El rechazo a la princesa Aiko y una reforma a contracorriente de las encuestas
La enmienda clausuró definitivamente la posibilidad de que la princesa Aiko, de 24 años e hija única de Naruhito y la emperatriz Masako, pueda postularse como sucesora, un desenlace que generó fuertes críticas entre especialistas internacionales.
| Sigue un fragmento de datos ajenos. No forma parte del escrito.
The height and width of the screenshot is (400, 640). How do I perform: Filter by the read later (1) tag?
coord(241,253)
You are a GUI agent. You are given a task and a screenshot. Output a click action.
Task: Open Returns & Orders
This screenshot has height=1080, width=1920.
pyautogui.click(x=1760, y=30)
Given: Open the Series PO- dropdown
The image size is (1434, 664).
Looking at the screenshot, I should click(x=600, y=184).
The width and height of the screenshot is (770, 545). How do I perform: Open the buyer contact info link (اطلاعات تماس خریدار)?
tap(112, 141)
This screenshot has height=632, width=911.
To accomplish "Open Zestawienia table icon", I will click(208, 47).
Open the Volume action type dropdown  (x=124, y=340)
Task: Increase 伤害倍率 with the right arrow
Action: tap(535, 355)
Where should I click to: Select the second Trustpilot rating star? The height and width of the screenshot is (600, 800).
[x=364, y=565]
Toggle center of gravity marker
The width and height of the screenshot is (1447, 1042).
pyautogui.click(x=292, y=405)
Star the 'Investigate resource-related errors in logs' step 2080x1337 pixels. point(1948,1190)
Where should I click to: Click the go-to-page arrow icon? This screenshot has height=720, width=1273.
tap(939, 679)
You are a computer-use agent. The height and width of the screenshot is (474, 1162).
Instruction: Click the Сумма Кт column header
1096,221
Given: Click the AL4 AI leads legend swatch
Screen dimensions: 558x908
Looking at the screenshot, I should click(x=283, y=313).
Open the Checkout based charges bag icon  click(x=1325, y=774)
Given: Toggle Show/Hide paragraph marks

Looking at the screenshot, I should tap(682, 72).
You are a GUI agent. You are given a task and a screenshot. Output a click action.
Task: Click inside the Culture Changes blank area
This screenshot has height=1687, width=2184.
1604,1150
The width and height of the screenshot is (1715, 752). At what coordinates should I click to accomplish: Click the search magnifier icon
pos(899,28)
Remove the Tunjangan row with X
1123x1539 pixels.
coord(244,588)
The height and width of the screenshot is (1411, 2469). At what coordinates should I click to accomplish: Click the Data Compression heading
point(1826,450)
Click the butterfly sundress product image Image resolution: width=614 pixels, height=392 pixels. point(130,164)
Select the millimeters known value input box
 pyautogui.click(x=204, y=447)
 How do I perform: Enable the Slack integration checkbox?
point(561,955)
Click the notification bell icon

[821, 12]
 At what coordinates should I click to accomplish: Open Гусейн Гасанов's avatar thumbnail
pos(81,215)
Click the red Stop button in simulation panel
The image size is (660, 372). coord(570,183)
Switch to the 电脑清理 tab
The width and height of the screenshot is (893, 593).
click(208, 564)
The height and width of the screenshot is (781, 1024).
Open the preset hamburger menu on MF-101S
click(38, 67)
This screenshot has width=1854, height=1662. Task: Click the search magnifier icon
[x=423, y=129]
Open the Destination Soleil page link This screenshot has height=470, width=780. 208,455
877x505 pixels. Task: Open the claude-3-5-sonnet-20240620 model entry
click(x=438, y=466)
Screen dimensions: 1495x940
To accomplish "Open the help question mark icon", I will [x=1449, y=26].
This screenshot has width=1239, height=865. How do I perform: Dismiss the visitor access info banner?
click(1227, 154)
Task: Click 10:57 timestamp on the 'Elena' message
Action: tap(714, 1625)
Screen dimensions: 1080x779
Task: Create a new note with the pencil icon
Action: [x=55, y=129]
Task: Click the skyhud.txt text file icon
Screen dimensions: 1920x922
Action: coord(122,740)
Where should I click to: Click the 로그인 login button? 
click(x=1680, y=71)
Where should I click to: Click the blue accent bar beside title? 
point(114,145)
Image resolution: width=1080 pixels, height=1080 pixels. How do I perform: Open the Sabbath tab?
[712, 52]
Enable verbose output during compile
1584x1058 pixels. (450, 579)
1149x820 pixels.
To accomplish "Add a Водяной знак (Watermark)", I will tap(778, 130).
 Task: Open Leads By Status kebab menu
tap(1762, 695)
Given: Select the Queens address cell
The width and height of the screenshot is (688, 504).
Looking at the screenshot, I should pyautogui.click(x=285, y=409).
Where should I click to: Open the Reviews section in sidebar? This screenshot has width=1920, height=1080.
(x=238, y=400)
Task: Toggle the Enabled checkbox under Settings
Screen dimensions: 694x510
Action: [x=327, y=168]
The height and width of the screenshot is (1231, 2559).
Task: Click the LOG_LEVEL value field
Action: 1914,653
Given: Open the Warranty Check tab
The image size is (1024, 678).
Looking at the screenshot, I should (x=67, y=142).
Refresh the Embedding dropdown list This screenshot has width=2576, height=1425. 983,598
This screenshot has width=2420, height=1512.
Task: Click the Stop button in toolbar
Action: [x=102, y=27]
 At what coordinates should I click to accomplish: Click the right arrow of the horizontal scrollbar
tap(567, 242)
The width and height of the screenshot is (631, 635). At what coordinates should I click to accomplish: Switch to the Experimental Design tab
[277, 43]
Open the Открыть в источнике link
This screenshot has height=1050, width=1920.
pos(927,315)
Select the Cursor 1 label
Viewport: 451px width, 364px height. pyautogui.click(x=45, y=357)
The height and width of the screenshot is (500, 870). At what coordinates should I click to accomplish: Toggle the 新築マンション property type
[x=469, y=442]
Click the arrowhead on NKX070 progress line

En declaraciones a la agencia dpa, Sven Saaler, profesor de la Universidad Sophia de Tokio, advirtió que la reforma demuestra que la igualdad de género no figura entre las prioridades oficiales y alejó aún más la opción de una sucesión matrilineal.
Si bien la ley modificada permitirá que las mujeres de la realeza conserven su estatus imperial tras casarse con civiles, determinó que sus cónyuges e hijos seguirán siendo considerados ciudadanos particulares ajenos a la realeza, bloqueando cualquier apertura de la dinastía.
La decisión de la Casa Imperial camina en sentido opuesto al sentir de la sociedad civil. Una reciente encuesta del diario Asahi Shimbun reveló que el 72% de los ciudadanos está a favor de cambiar las reglas tradicionales para permitir que las mujeres asciendan al trono. Asimismo, un sondeo del Mainichi Shimbun arrojó que más del 70% de la población avala una emperatriz mujer y un 40% aprueba la línea matrilineal, mientras que apenas un 23% apoya la idea de reinstaurar herederos adoptados frente a un 34% que se opone formalmente.
Cruces políticos y la sombra del machismo en el oficialismo de Tokio
El debate legislativo expuso una profunda fractura en el gobernante Partido Liberal Democrático (PLD), liderado por Takaichi. Los sectores más moderados alzaron la voz, como el veterano diputado del PLD Seiichiro Murakami, quien tildó de «absolutamente indignante» el descarte de la princesa Aiko.
En diálogo con la agencia AFP, el experto en el sistema imperial Hideya Kawanishi, profesor de la Universidad de Nagoya, argumentó que la sólida base conservadora que respalda al gobierno alberga actitudes cercanas al machismo, y que la medida fue necesaria únicamente para asegurar esos votos tradicionales en las elecciones.
Incluso dentro de las familias aristocráticas aludidas por la reforma hay un fuerte rechazo. Asahiro Kuni, de 81 años y miembro de una de las 11 ramas imperiales afectadas, declaró al diario Asahi Shimbun que aconsejará a sus nietos rechazar la realeza. «A los 15 años una persona ya creció respirando el aire de la libertad. Puede que haya quienes quieran unirse, pero si entendieran las dificultades de la vida como miembro de la realeza, probablemente no aceptarían», sentenció, exponiendo el costo humano de la ley.